Let’s see how that plays…
The Voice of America says US Secretary of State, Hilary Clinton, will, in her meeting with “senior South African officials” in Pretoria today:
push South Africa to do more to counter embattled President Robert Mugabe’s negative effect on the Zimbabwe reform process.
South Africa under Thabo Mbeki would have bridled and gritted its teeth at the implied imperialist bullying. Word might have gone out that the USA was seeking regime change in South Africa through a delicate and implacable process of setting Thabo Mbeki up for failure, by isolating the South Africans from the African fraternity, by undermining sovereignty …. oh, whatever! It was always impossible to understand Mbeki’s coded warnings about the shenanigans of the imperialists.
The point is, I suppose, Thabo Mbeki’s administration was deeply suspicious of the USA, the UK and of European intentions and actions in Southern Africa. The Movement for Democratic Change in Zimbabwe was constantly hinted to be a front for various combinations of imperialists interests, as were the Kroll trained Scorpions of the National Prosecuting Authority.
It would be naive to imagine that the CIA and MI5 do not have significant interests and intentions in Southern Africa – and some capacity to work towards their objectives. The subject of a later post will be the rise of intelligence services in the post 9/11 world in which the cyberuniverse contains endless information lodes that are both deposited and mined by these intelligence agencies.
But seriously, are we to think of whatever Hilary Clinton says today about South Africa and Zimbabwe and the role of Mad Bob and the MDC as part of a grand imperialist plan for our region?
The first answer is “no” because the USA and their intelligence services have demonstrated that 1.) they have bigger problems to worry about and Southern Africa without oil and without Muslim fundamentalists does not warrant that kind of attention; 2.) their intelligence capacity and ability to manipulate world affairs has been shown to be less formidable than one might have expected – as revealed by that country’s endless bungling in the Middle-East.

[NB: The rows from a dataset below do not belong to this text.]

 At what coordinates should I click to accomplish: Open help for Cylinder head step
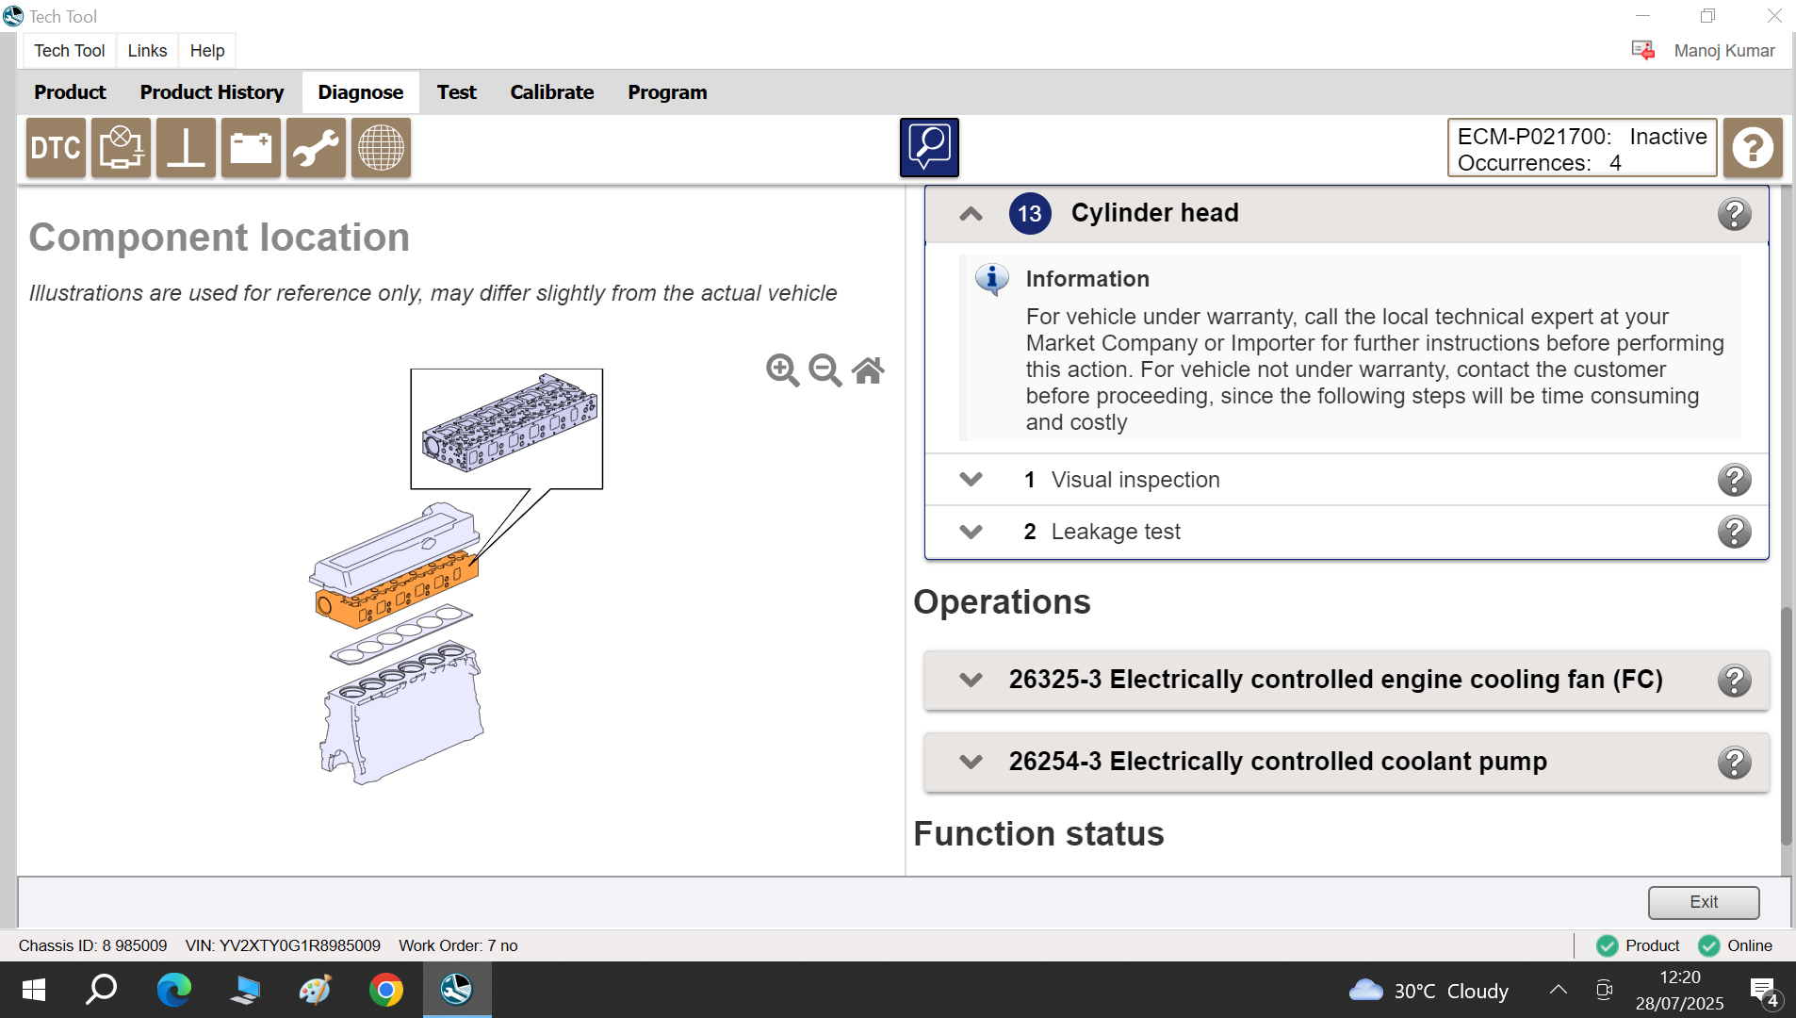point(1734,214)
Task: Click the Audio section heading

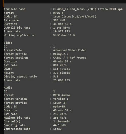Action: pyautogui.click(x=8, y=88)
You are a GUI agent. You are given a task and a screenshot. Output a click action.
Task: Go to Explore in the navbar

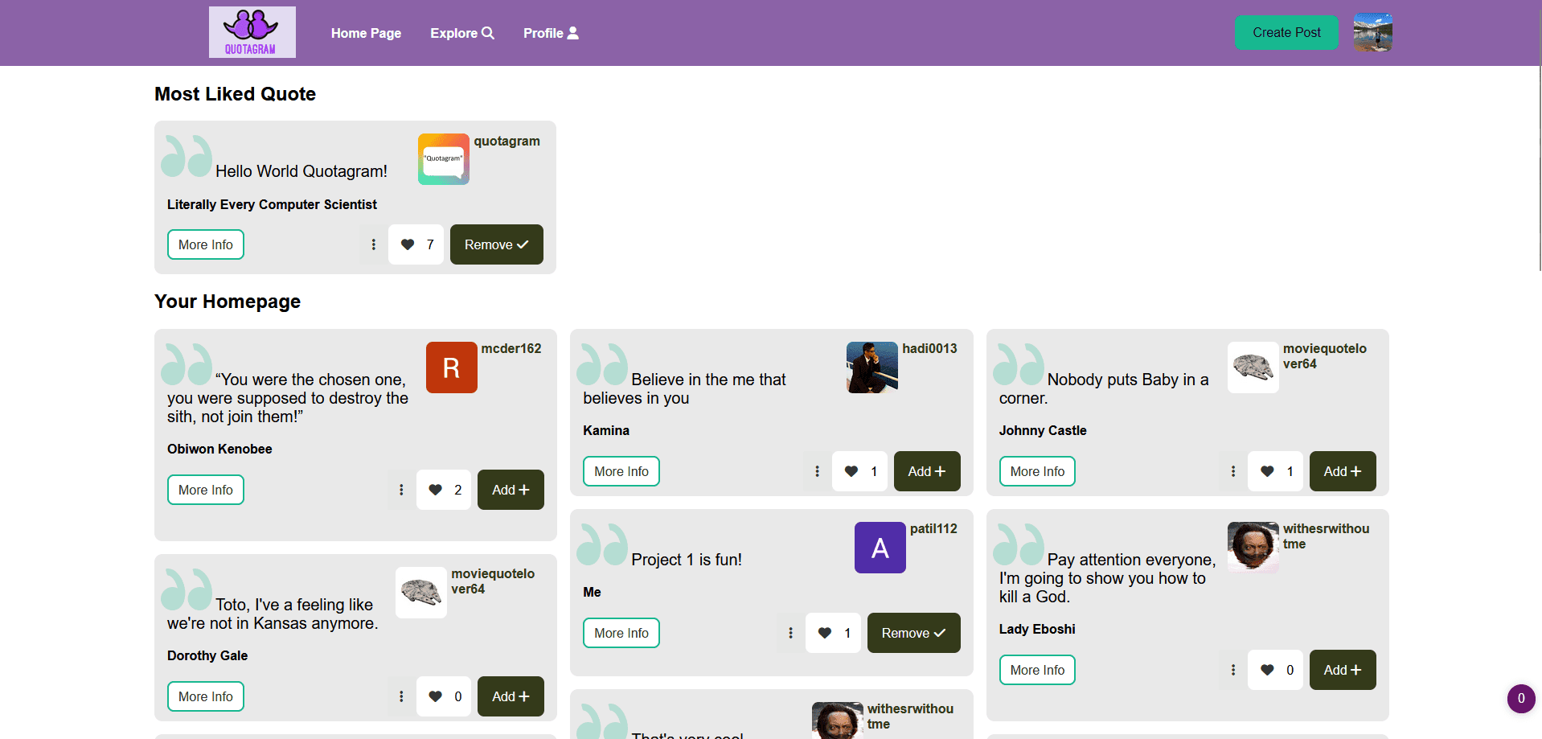coord(461,33)
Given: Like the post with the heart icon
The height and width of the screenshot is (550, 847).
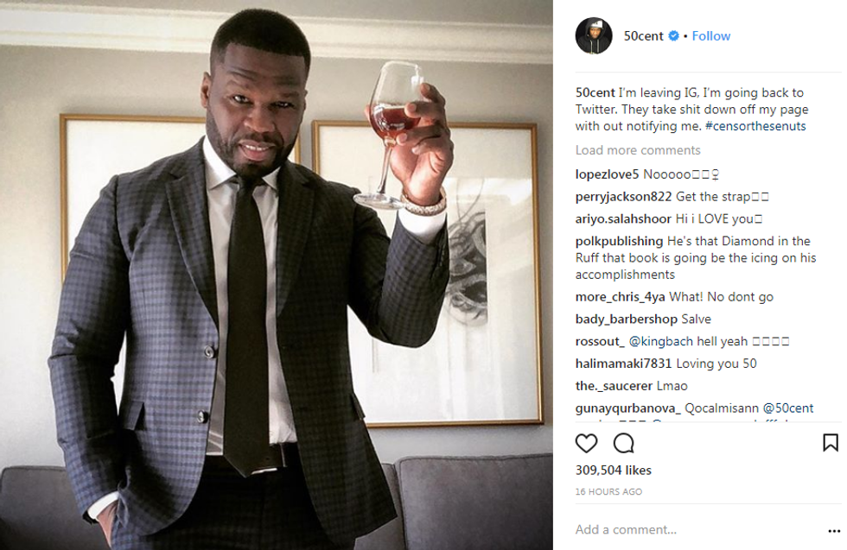Looking at the screenshot, I should pyautogui.click(x=586, y=444).
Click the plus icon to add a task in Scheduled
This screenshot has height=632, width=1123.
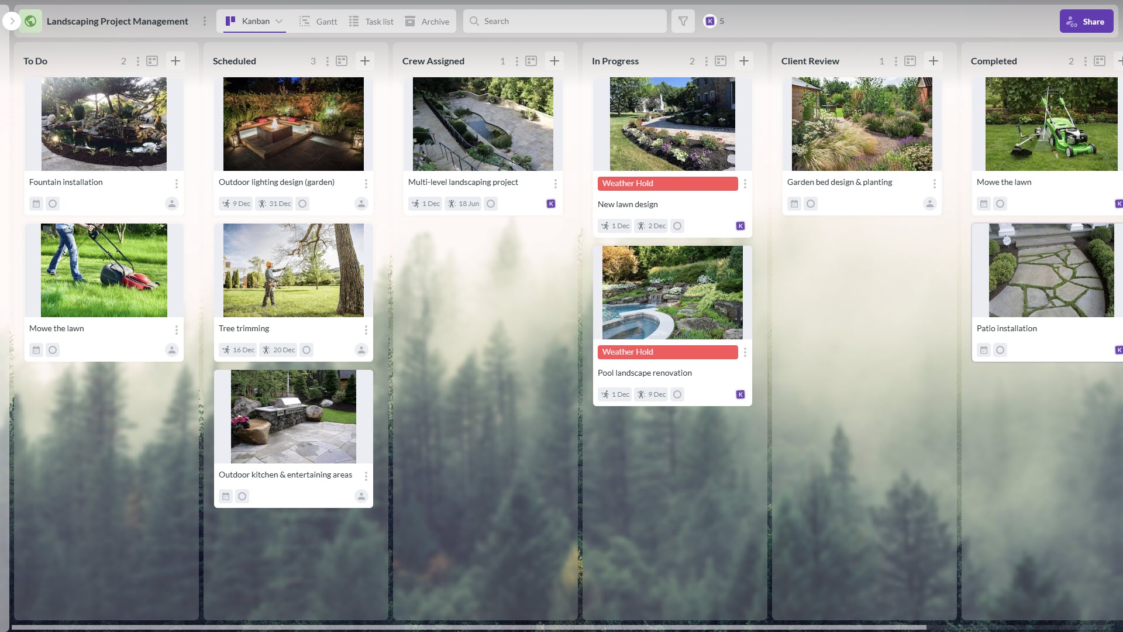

The second answer is “yes’ (to the question: does the USA have a plan for this region?). As the world’s policeman the USA is obliged to have an opinion and a strategy about everything. Zimbabwe, while not very high on the list of concerns and objectives of US foreign policy does touch on several strands of US concern in the sub-continent. South Africa represents a major chunk of Africa’s GDP, Angola, with significant US oil interests, has the potential to be drawn into Zimbabwean affairs, Zimbabwe itself sits on the greatest unexploited Platinum reserves and China has a significant and growing interest in, and relationship with, the region. US foreign policy must ultimately focus on the long term and the long term is all about the containment of China.
But at another level it can be unproductive to comb everything that Clinton says today or fails to say for evidence of, and guides to, the deep strategic thinking of the Great Dragon. In diplomacy and the world of the spook the search for hidden meaning and intentions can become self-fulfilling. Clinton is settling into her office and Obama is still carving his role in the world and in Africa. These are not simple or obvious matters and there is undoubtedly a degree of exploration that still needs to take place before “grand strategies” can be unfurled.
I await further reports of her meeting with interest.